光热激活后杀菌彻底,可有效清除细菌生物膜
验证材料的抗菌能力是感染治疗的基础,需要明确杀菌效率与作用机制,以及对细菌生物膜的清除效果。实验显示,在 980 nm 激光照射下,当复合纳米粒浓度达到 100 μg/mL 时,水凝胶对大肠杆菌与金黄色葡萄球菌的杀菌率可达 100%。无激光照射时抗菌效果微弱,证实杀菌作用主要来自光热效应。光热处理会破坏细菌细胞膜完整性,造成胞内蛋白大量泄漏,且蛋白泄漏量呈浓度依赖性。针对成熟细菌生物膜,该处理可清除约 85% 的生物膜,高浓度下几乎完全杀灭膜内活菌,同时上调抑制生物膜形成的关键基因表达,从分子层面阻碍生物膜生成。
ROS 清除能力明确,材料生物相容性与降解性良好
感染微环境中过量活性氧会阻碍组织修复,验证材料的抗氧化能力与生物安全性是后续体内实验的前提。
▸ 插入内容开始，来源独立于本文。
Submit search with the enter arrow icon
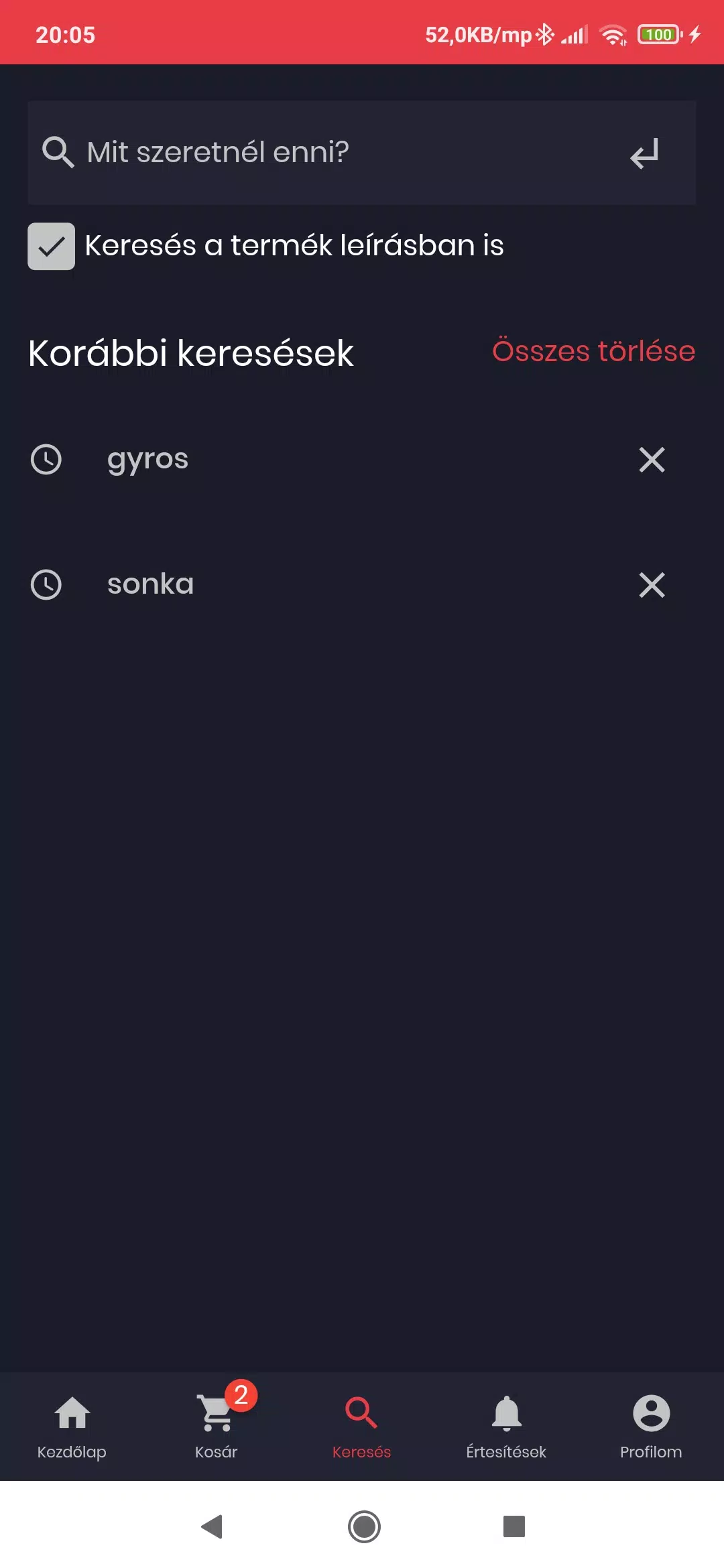The height and width of the screenshot is (1568, 724). (x=644, y=153)
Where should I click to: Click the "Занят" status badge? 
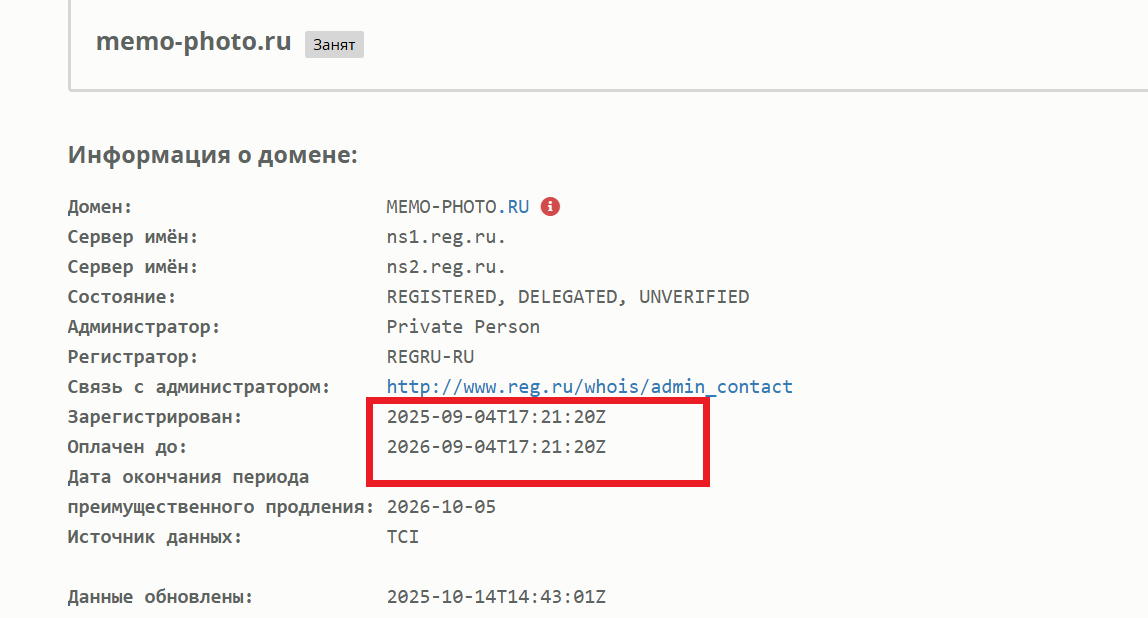334,45
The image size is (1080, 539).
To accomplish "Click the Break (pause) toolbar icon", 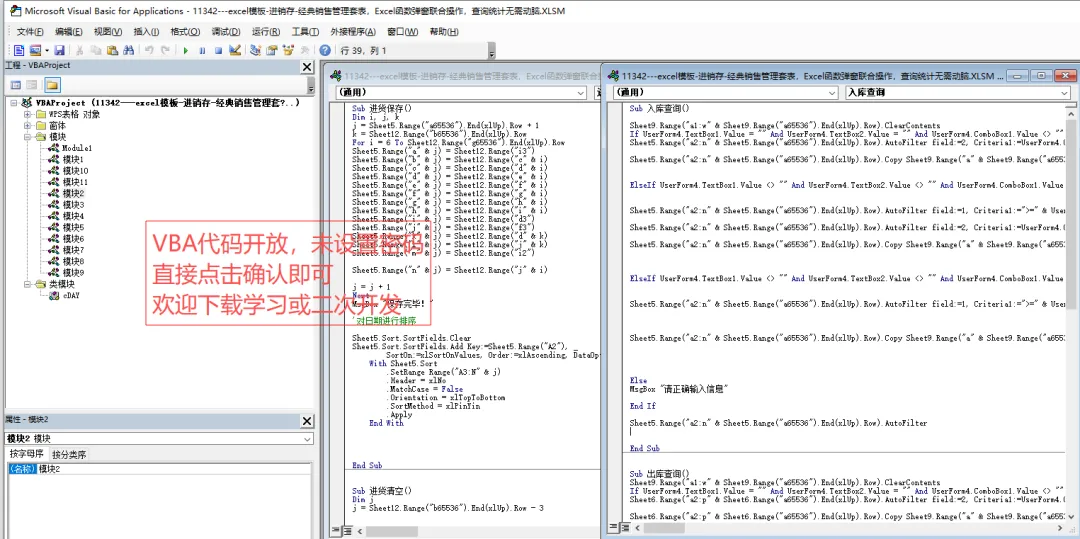I will point(202,50).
测试显示复合水凝胶可有效清除 ABTS 自由基、过氧化氢、超氧阴离子与羟基自由基,15 分钟内可累积释放 10.8 mg/mL 氧气,具备类超氧化物歧化酶与过氧化氢酶的活性。溶血实验显示材料溶血率远低于 5% 的安全阈值,对成纤维细胞无明显细胞毒性。纳米粒与水凝胶均可在体内逐步降解,28 天左右皮下植入的水凝胶基本被代谢,主要脏器无病理损伤,血清肝肾功能指标无异常,铜离子与碳量子点主要经肾脏排泄,无长期器官蓄积,证实材料具备良好的体内生物安全性。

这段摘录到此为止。